ミステリーウェイは長らく条件戦で苦戦していたけど、7歳にして大逃げというスタイルを確立させて直近4戦で3勝を上げた。2走前の札幌2600では9番人気ながら大逃げから道中しっかりペースを落とし、後続を引き付けて最後12.4-12.0-12.0で差を広げながらゴールするというお手本のような逃げっぷり。そして前走アルゼンチン共和国杯の逃げはさらに凄かった。前半は7.7-11.3-11.6-11.8-11.9-11.9で後続をどんどん引き離す。そして残り1400から600にかけても12.3-12.4-12.4-12.3と緩めない。後続も早めに進出し、直線を向いた時点ではほとんど並ばれて横一線。しかしそこから粘りに粘って、ゴール板を過ぎたらミステリーウェイが半馬身抜けていた。最後の3ハロンは11.5-11.5-11.6。この馬を追いかけた先行馬たちの方が先にバテていて、2-5着馬は4角後方勢が占めた。このレースで2,3番手で最後バテた2頭がその後のステイヤーズSではワンツーを決めたことで、ミステリーウェイの無尽蔵のスタミナが改めて浮き彫りになった。逃げ有利な馬場だったのかというとむしろ真逆で、今秋の東京の芝は例年以上に差しや追い込みがよく届いており、2勝クラス以上では逃げ馬は( 3 1 1 36 )と大苦戦していた。
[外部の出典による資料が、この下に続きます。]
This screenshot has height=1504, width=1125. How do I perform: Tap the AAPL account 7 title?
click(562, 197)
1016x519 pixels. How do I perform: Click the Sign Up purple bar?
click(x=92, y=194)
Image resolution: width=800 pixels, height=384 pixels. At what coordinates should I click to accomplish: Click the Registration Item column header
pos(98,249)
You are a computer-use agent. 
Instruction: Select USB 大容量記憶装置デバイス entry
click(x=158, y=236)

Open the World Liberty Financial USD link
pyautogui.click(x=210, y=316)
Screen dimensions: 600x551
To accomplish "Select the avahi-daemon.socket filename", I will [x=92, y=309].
90年まで遡っても、アルゼンチン共和国杯で逃げ馬が勝ったのは(というか連対したのは)ミステリーウェイの他には09年のミヤビランベリしかいない。当時あまりの強さに続く有馬記念でもミヤビランベリに本命を打ったものの、ハナを取れないまま前潰れ展開に飲み込まれてしまい、その後骨折。あの強さをもう一度見ることは叶わなかった。アルゼンチン共和国杯でミヤビランベリに子供扱いされたアーネストリーやジャガーメイルのその後の活躍を見ても、あの時のミヤビランベリにはグランプリを勝っておかしくない力があったと思う。そしてその09年のミヤビランベリですら道中のラップでは12.5を2回踏んでいたことを思うと、12.4までしかペースを落とさず2.30.2で逃げ切ったミステリーウェイも決して侮れない力の持ち主と言えるのではなかろうか。
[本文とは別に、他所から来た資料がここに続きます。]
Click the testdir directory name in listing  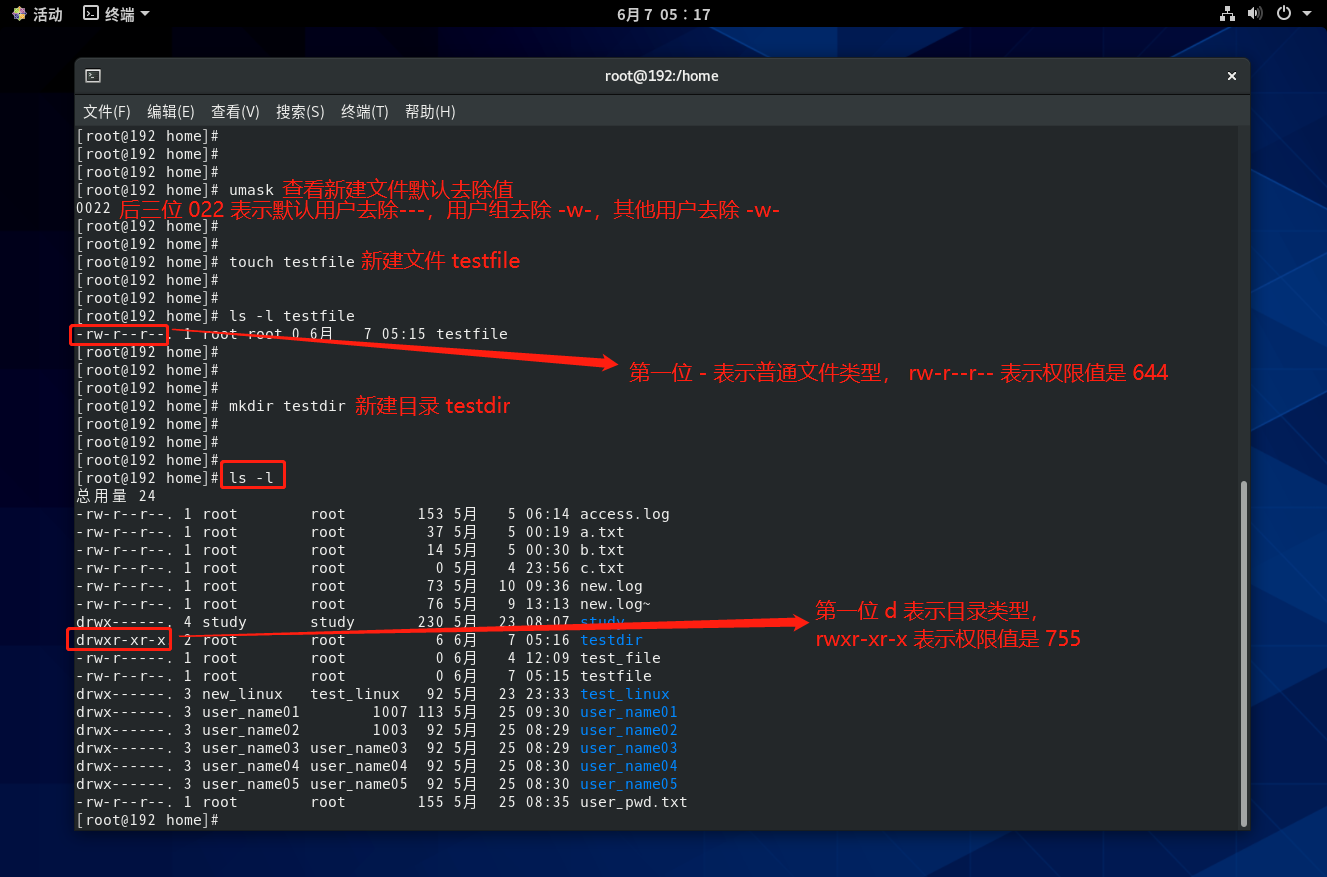(x=611, y=640)
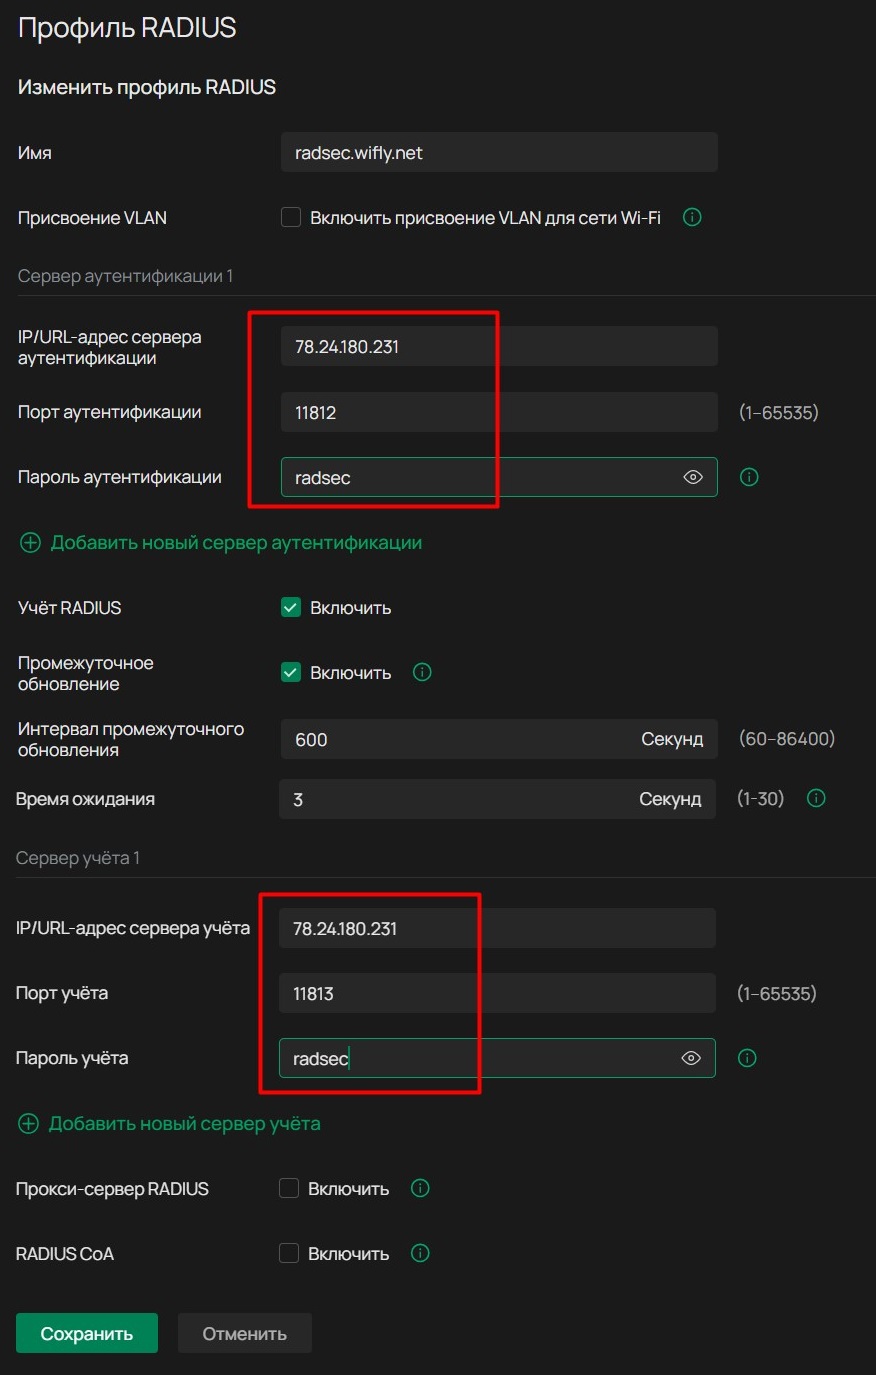The width and height of the screenshot is (876, 1375).
Task: Click the Имя field with radsec.wifly.net
Action: [498, 153]
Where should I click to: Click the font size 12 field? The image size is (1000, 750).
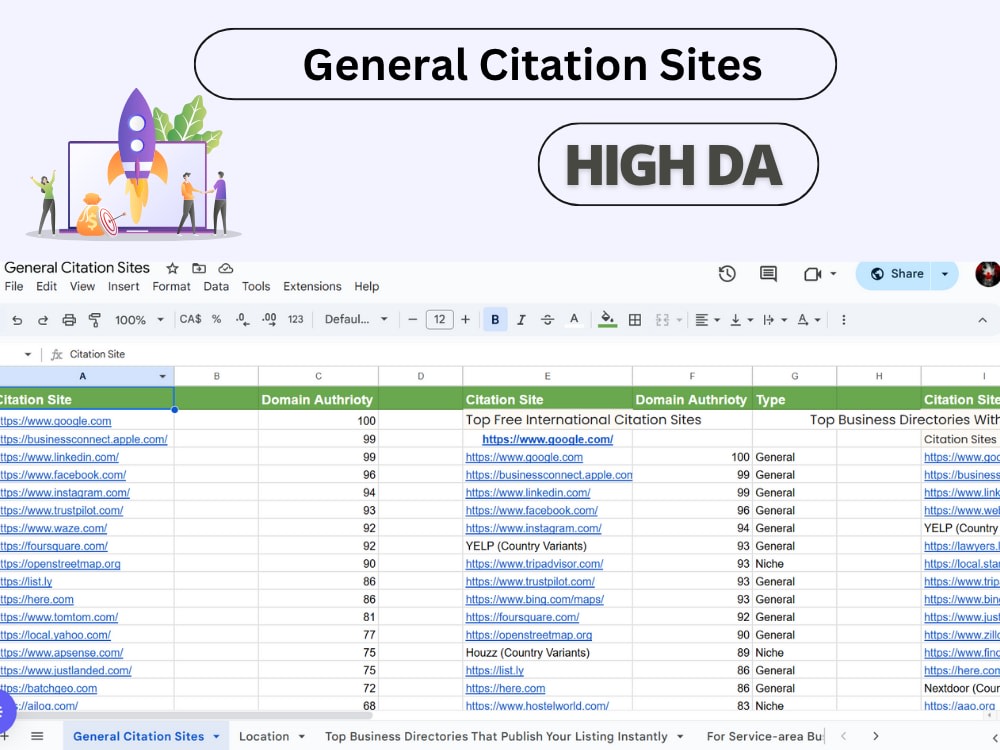439,320
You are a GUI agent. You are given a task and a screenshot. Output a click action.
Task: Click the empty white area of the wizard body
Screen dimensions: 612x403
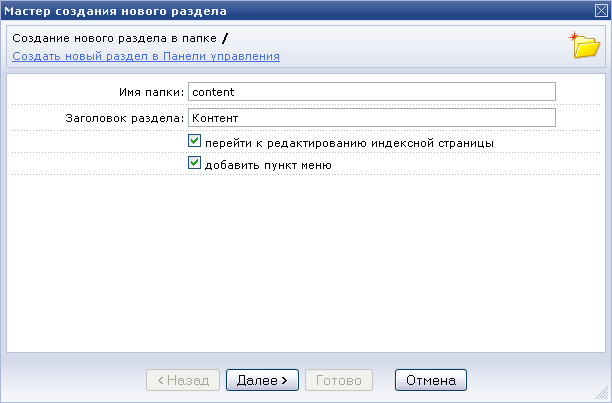306,263
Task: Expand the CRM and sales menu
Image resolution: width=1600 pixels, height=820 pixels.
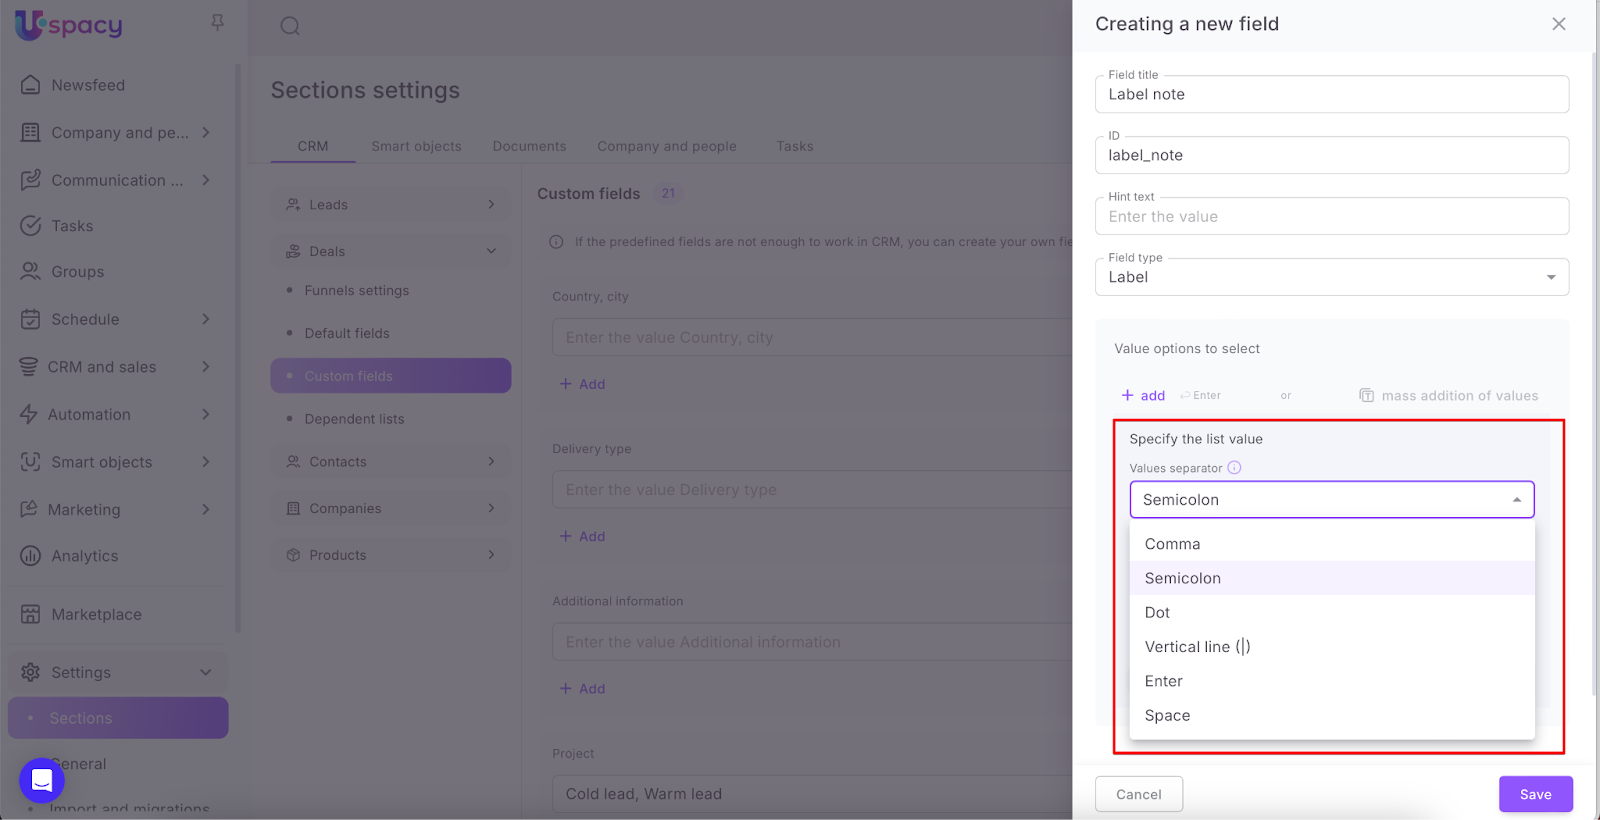Action: (x=206, y=367)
さて今年。秋GI戦線では武豊の逃げが何度も話題に上がったけど、もともと武豊はGI本番で逃げること自体が極端に少なく、16年にキタサンブラックと出会うまで意外なことにGIでの逃げ切りはなかった。メイショウタバルの前走天皇賞での超スロー逃げでの健闘にかなり手応えを感じていることや、ポジションよりも前半リラックスして走ることが大事といった本人のコメントから見ても、ミステリーウェイの大逃げに付き合う気は毛頭ない。スタートで外からミステリーウェイがハナを主張して、メイショウタバルが2番手で蓋をする。後続から見れば実質逃げているのは武豊。他の騎手にとって、武豊のポジションをマークしておけば間違いはない。
一周目、大歓声が飛ぶスタンド前。後続が折り合いに専念する間に、ミステリーウェイだけが快調に飛ばす。ゴール板を過ぎても続く上り坂とコーナーで、普通は必ずペースを落とす。ここでペースを落とさずに後続を離して逃げた馬と言えば、最近ではパンサラッサ、アエロリット、マルターズアポジー、リーチザクラウンなど、いずれも大敗している。今年大逃げ馬がいても誰も警戒はせず、後続との差は一気に開いていく。
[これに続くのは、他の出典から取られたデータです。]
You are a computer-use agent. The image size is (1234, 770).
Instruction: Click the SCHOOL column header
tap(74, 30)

しかしミステリーウェイにとっては大逃げこそがマイペース。過去に大逃げした上記の馬たちとは距離適性が根本的に違う。向こう正面ではしっかりペースを落とし、最後の直線で勝負するための脚を溜めている。
向こう正面でも2番手武豊にとっては一定のペースを守ることの方が大事。16年の有馬記念、キタサンブラックで2番手で先行していた武豊は、向こう正面でサトノノブレスがマクってきたために早めに動かざるを得ず、その分最後サトノダイヤモンドに差されたことを後日悔やんでいた。早めに動くメリットがない。だから他の騎手も動かない。マークすべきは前のメイショウタバルか、後ろのレガレイラか内のミュージアムマイルか外のダノンデサイルか。この状況で一体誰が大逃げ馬との距離や手応えを正確に測れるだろうか。
ミステリーウェイがペースを落としたあたりから後続の手も動いて、一気にレースは活性化する。しかし中山の馬場は依然として前有利。そして速い上がりが出ることはなくなった、時計のかかる馬場状態。ロングスパートする側にもスタミナが問われる。そして最後の直線、ミステリーウェイにはまだ二の脚が残っていて――
これはきっと、16年前にミヤビランベリに託した夢をもう一度見るチャンスなのではなかろうか。実際このレースでは33年も前に、スタミナ豊富な大逃げ馬の大激走を許しているのだから。
◎ミステリーウェイ
○レガレイラ
▲ジャスティンパレス
△マイネルエンペラー
△メイショウタバル
大逃げが残る展開になれば、連れてくるのは2番手の馬か、後方からロングスパートで最後まで伸びるスタミナのある差し馬。そうするとミュージアムマイルやダノンデサイルより、レガレイラやジャスティンパレスがいい。
ヒモにはマイネルエンペラーも加えてみたい。今年の日経賞の勝ち馬で、春の天皇賞でも前潰れ展開の中で3角先頭から5着に粘っている。今回休み明けだけど追い切りでは速い時計を連発。もともと休み明けの方が走る馬でもある。スタミナ比べになれば浮上するかも。